For the reaction : `N_(2)(g)+3H_(2)(g)rarr2NH_(3)(g)` . If rate of appearance of `NH_(3)` is `6.8xx10^(-3)` gm/min, then rate of disappearance of `H_(2)(g)` at the same condition will be :

To solve the problem, we will follow these steps: ### Step 1: Understand the Reaction The reaction given is: \[ N_2(g) + 3H_2(g) \rightarrow 2NH_3(g) \] ### Step 2: Identify the Rate of Appearance of NH3 We are given the rate of appearance of \( NH_3 \): \[ \text{Rate of appearance of } NH_3 = 6.8 \times 10^{-3} \text{ gm/min} \] ### Step 3: Convert the Rate of Appearance of NH3 to Moles To relate the rate of appearance of \( NH_3 \) to the rate of disappearance of \( H_2 \), we need to convert grams to moles using the molar mass of \( NH_3 \). - Molar mass of \( NH_3 \) = 14 (for N) + 1*3 (for H) = 17 g/mol Now, convert the rate: \[ \text{Rate of } NH_3 \text{ in moles} = \frac{6.8 \times 10^{-3} \text{ gm/min}}{17 \text{ g/mol}} = 0.4 \times 10^{-3} \text{ mol/min} \] ### Step 4: Relate the Rates Using Stoichiometry From the balanced reaction, we can see that: - For every 2 moles of \( NH_3 \) produced, 3 moles of \( H_2 \) are consumed. Thus, the relationship between the rate of disappearance of \( H_2 \) and the rate of appearance of \( NH_3 \) can be expressed as: \[ -\frac{d[H_2]}{dt} = \frac{3}{2} \frac{d[NH_3]}{dt} \] ### Step 5: Substitute the Rate of Appearance of NH3 Now, substituting the rate of appearance of \( NH_3 \): \[ -\frac{d[H_2]}{dt} = \frac{3}{2} \times 0.4 \times 10^{-3} \text{ mol/min} = 0.6 \times 10^{-3} \text{ mol/min} \] ### Step 6: Convert the Rate of Disappearance of H2 to Grams Now, we need to convert the rate of disappearance of \( H_2 \) back to grams.

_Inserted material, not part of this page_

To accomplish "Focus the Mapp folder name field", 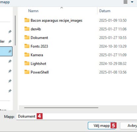I will [77, 116].
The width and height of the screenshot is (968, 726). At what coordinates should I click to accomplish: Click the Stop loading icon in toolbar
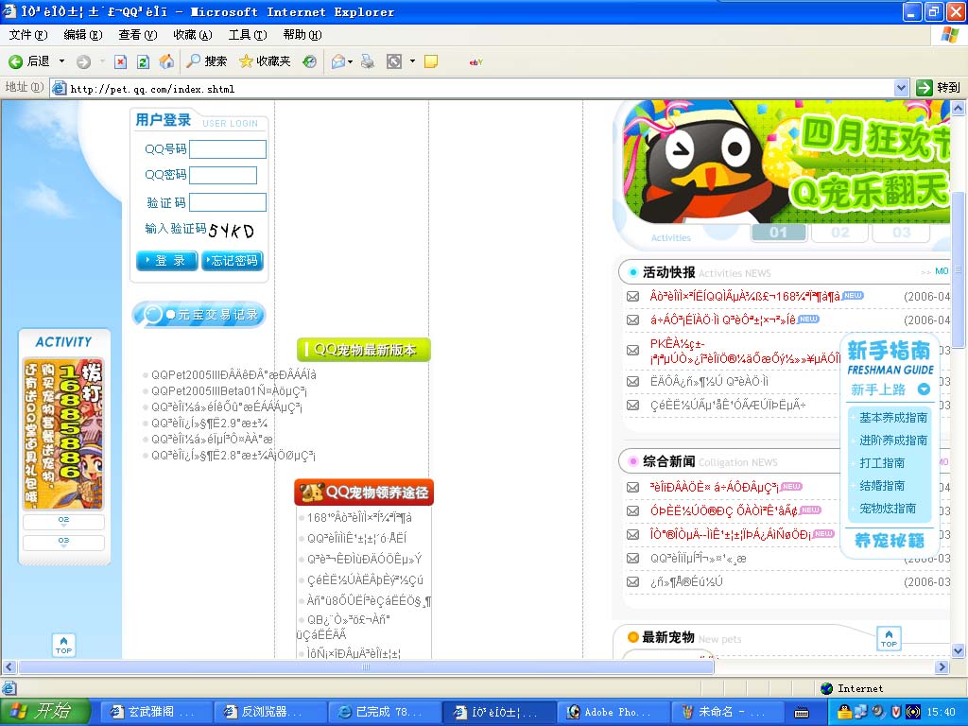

The molar mass of \( H_2 \) is 2 g/mol. \[ \text{Rate of } H_2 \text{ in grams} = 0.6 \times 10^{-3} \text{ mol/min} \times 2 \text{ g/mol} = 1.2 \times 10^{-3} \text{ gm/min} \] ### Conclusion The rate of disappearance of \( H_2(g) \) at the same conditions is: \[ \boxed{1.2 \times 10^{-3} \text{ gm/min}} \] ---